September is National Preparedness Month. Sponsored by FEMA, National Preparedness Month aims to educate and empower Americans to prepare for and respond to all types of emergencies, including natural disasters and potential terrorist attacks. As a business owner, this is also a good time to create a disaster preparedness plan as storms, floods, earthquakes and man-made disasters can happen at any time.
More than 40% of businesses never reopen following a disaster and, of the remaining companies; at least 25% will close in two years. With much smaller resources than large enterprises small and medium businesses have a harder time recovering from virtual and physical disasters.
An ideal IT disaster recovery plan structure contains the following:
- Develop the contingency planning policy statement. A formal policy provides the authority and guidance necessary to develop an effective contingency plan.

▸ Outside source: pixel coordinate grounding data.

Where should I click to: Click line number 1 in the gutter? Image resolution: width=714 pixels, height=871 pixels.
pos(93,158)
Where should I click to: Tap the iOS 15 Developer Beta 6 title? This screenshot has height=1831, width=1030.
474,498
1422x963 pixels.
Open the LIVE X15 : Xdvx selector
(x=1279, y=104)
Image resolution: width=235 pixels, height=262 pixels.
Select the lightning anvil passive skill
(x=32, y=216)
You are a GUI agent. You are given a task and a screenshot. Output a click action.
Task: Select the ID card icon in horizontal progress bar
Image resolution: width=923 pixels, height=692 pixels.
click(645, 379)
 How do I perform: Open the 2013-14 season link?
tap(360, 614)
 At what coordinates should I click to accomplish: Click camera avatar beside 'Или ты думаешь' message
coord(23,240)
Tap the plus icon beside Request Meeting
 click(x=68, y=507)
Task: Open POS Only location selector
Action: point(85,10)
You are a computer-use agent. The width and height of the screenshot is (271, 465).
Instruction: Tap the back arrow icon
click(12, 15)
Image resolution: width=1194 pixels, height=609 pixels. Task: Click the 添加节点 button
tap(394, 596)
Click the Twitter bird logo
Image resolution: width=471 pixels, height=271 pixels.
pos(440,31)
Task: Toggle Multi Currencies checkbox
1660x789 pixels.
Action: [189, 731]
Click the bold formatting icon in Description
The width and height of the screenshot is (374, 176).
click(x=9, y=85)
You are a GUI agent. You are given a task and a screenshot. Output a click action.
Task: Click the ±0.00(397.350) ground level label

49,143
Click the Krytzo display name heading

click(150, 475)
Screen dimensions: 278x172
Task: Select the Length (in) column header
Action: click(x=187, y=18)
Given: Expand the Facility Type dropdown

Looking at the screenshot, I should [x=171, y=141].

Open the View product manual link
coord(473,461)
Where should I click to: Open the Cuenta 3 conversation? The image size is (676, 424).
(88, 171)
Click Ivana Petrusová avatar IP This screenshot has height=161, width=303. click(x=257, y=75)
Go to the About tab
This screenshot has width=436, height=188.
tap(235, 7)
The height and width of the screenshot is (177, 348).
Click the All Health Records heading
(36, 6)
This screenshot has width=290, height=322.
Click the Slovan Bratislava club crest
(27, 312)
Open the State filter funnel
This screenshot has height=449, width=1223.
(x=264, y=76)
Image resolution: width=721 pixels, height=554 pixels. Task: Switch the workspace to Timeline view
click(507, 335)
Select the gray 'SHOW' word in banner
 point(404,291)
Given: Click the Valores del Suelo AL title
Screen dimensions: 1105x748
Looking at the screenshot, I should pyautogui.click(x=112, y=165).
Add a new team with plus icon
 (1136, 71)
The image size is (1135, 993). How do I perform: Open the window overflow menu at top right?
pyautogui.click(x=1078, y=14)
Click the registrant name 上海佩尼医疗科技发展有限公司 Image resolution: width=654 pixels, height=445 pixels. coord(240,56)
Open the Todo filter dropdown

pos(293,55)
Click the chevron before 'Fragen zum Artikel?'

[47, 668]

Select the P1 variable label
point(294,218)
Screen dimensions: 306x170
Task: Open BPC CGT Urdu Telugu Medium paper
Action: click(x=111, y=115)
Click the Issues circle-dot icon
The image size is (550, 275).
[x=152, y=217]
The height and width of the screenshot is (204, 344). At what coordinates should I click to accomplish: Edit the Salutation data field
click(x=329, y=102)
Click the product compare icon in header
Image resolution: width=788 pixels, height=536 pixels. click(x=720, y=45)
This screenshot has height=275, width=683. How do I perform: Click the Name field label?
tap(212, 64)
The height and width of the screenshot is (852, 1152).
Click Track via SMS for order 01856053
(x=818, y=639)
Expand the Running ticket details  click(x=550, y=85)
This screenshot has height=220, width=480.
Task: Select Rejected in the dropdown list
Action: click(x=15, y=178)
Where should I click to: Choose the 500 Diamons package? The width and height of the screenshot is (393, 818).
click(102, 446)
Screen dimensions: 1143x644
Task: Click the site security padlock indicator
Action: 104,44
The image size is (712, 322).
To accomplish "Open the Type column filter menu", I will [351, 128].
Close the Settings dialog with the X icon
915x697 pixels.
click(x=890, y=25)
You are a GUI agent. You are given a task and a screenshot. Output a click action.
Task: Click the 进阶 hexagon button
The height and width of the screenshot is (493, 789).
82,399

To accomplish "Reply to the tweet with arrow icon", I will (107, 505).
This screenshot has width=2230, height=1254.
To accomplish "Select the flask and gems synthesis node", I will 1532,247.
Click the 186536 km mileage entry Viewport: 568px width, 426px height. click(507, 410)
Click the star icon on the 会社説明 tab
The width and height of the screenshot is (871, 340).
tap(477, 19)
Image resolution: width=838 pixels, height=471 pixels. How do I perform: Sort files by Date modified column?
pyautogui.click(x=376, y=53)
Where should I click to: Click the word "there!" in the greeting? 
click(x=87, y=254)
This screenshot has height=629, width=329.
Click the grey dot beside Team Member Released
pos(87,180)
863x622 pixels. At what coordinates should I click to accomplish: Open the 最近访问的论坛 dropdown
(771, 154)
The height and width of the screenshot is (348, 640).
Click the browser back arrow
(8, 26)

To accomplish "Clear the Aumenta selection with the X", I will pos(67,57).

- Conduct the business impact analysis (BIA). The business impact analysis helps to identify and prioritize critical IT systems and components.
- Identify preventive controls. These are measures that reduce the effects of system disruptions and can increase system availability and reduce contingency life cycle costs.
- Develop recovery strategies. Thorough recovery strategies ensure that the system can be recovered quickly and effectively following a disruption.
- Develop an IT contingency plan. The contingency plan should contain detailed guidance and procedures for restoring a damaged system.
- Plan testing, training and exercising. Testing the plan identifies planning gaps, whereas training prepares recovery personnel for plan activation; both activities improve plan effectiveness and overall agency preparedness.
- Plan maintenance. The plan should be a living document that is updated regularly to remain current with system enhancements.